Exercise objective:
Copy out each line of the data below that contains the word "resolution".

Information shown:

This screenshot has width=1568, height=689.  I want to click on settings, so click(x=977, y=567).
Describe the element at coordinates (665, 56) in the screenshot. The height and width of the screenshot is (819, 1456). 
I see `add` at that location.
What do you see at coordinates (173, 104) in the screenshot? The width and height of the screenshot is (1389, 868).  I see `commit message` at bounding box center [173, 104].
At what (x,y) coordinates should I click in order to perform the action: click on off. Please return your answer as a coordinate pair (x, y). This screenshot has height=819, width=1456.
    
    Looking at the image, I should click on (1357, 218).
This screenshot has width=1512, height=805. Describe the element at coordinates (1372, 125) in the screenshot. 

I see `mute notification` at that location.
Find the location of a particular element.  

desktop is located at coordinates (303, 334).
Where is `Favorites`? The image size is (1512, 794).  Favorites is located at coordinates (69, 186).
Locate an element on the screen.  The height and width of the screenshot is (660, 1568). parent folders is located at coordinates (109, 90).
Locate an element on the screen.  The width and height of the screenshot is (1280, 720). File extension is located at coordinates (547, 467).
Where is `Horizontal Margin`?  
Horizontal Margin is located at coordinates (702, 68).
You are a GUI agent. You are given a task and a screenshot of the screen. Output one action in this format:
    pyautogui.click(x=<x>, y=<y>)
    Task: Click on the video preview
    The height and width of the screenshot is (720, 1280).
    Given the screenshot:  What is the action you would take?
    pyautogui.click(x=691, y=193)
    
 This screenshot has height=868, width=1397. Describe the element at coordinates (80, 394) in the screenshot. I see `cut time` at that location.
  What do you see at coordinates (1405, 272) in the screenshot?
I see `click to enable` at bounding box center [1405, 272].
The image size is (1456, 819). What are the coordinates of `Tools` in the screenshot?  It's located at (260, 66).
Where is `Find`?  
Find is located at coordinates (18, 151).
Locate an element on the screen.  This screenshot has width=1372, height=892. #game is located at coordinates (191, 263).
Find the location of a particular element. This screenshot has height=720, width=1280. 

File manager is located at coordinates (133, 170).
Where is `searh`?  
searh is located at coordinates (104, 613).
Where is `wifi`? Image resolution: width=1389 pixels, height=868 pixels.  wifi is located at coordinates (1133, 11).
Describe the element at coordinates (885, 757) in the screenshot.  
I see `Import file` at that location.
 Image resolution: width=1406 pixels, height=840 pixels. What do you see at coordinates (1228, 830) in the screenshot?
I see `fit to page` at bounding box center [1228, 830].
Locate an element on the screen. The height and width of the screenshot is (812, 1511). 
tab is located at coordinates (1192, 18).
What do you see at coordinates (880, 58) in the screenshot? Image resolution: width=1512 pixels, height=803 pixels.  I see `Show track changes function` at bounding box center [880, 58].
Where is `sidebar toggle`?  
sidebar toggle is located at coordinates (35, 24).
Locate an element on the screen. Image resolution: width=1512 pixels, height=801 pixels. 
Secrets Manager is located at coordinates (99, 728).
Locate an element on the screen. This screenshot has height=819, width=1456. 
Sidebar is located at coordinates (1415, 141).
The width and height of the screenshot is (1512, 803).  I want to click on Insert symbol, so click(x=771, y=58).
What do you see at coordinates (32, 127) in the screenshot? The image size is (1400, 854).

Complete answer:
Where is `wifi`? Image resolution: width=1389 pixels, height=868 pixels.  wifi is located at coordinates (1133, 11).
 Image resolution: width=1406 pixels, height=840 pixels. What do you see at coordinates (1228, 830) in the screenshot?
What do you see at coordinates (880, 58) in the screenshot? Image resolution: width=1512 pixels, height=803 pixels.  I see `Show track changes function` at bounding box center [880, 58].
Locate an element on the screen. Image resolution: width=1512 pixels, height=801 pixels. 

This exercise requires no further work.